Tori and Busting...thank you for being here for me.

Mini update -
Yesdterday W finally came home from work. Asked me what my plans were for the w/e. I told her since it was her "w/e out" that my plans were to hang with the kids. She was stunned and silent a bit. I asked if I could run to the store for a few things before she left, she said okay, but wanted to "chat" when I got back. I said ok.

So I get back and am planning for the worst. The convo starts off with so "How are we going to do this?" I respond with, "I'm not sure, if it weren't for money and the house, everything would be easier. What are your thoughts?"

She proceeds to tell me that she has met with a financial planner. Based on our incomes we should be doing a whole better as a double income, and she knows what she has "down to the penny" as a single income. My internal thought is, why in the hell didn't we ever do this to better our financial sich in the first place (years, months ago). My actual respoonse, was a general "I know we should have been doing so much better and that's why I struggled budgeting, asked for her help, ended up being controlling in some aspects. W then shares that her wedding rings are hers b/c they're marital property. She is aware that my stocks and a separate money account are mine since I had them before the marriage.

Ironically that's about when my dad calls to try and offer advice about the new account I set up. W only overhead that "accts" and she automatically became mad because she thinks they are funneling me money and that I use money to get what I want legally. I reiterated to her that I do not want to play dirty and get nasty, nor do I want any of our family members to be means towards others. We will always be the kids parents, and family and we will always be tied together so we have to make it work. She then added that despite my outburst, most of her family still holds me in high regard, "and that Pisses me Off," she said.

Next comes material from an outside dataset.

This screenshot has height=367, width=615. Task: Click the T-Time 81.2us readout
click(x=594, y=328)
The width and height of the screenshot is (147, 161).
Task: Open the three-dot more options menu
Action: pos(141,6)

She then goes into everyone thinking it's all her fault that we are the way we are. That she's mad that I have not owned up to my share. That is when I tell her the truth, that during these past several months, that I have shared my share of the downfall in the R with my parents, and my best friend. She was again silent and stunned.

W adds that she doesn't want to be with anyone simply for money, that she hates that fact that I have helped her be able to enjoy a much better life than she is accustomed to, and after the D she will walk away with nothing. Whereas I will be entitled to a certain amount of the proceeds from the sale of the house because I sold some stock to build the house we have. Not me being nasty, truthful L advice; and the fact that my family is able to help me financially also upsets her b/c hers do not.

W continues to say that she saw so much potential in us if only I had addressed my depression years ago. I validate and say the same for her. That is why I had attempted to stay and fight for the M.

We get back on track to the "how are we going to do this" scenario, in regards to the kids. She suggests kids always stay at the house til we can sell the house and actually go our separate ways. Her dream is to be able to be alone with the kids in her own place. I actually share the same dream at this point, I said house. (Money issue that made her mad because I'll be able to get one sooner than her most likely in the long run). So she says, I leave for 3 days. Then she does. I stay wherever (my parents) and she stays at a coworkers of hers). I tell her that sounds better than the original idea, but I want time to think about it as that is simply a temporary solution that will burden others. She agrees with the burden on others, but still wants me out b/c she's still afraid of me. Keep in the mind, this convo is occurring in our bathroom, door shut, and us sitting about 1-2 feet away from one another.

We sort of end the convo at that, with the added on request that she can come back and get the kids this afternoon to take them out to a fun place with thet SILs and their children. I easily agree, as SIL1 is from Ca. and will be leaving middle of next week. W says that they wanted to hang out here, but that the SILs are also a little fearful of me and don't want me to ruin their time. I nicely ask, how come neither of them have said anything to me. SIL1 is a nice and direct person who knows she can tell me the truth (good or bad), yet has denied any major ill will feelings towards me when I apologized to her. So, W was silent again, when I asked "How come she didn't tell me to my face?" She and I each know SIL1 would say that.

So that was overall the convo.... We each cried briefly throughout (mainly the ownership of our ind problems that contributed to the death of our M). I left it feeling okay, but a little confused. Do you all notice some of the mixed signals or was it just my foolish hopeful ears listening?

The kids and I spent the night together, I grilled out (yes it's' winter but I grilled out), and watched movies. It was nice. At one point, I went outside to have a cigarette, and this thought came to me. I tried my hardest to fix, repair, renew to the best of my ability..to the brink insanity (insert meltdown on NYE), and I have to let it go as it evidently is no longer fixable, no longer worth my time and energy." I felt better, almost at peace. Sad, but a different sadness.

This morning, I still have sadness about the sich for being what it is, D and loss of family.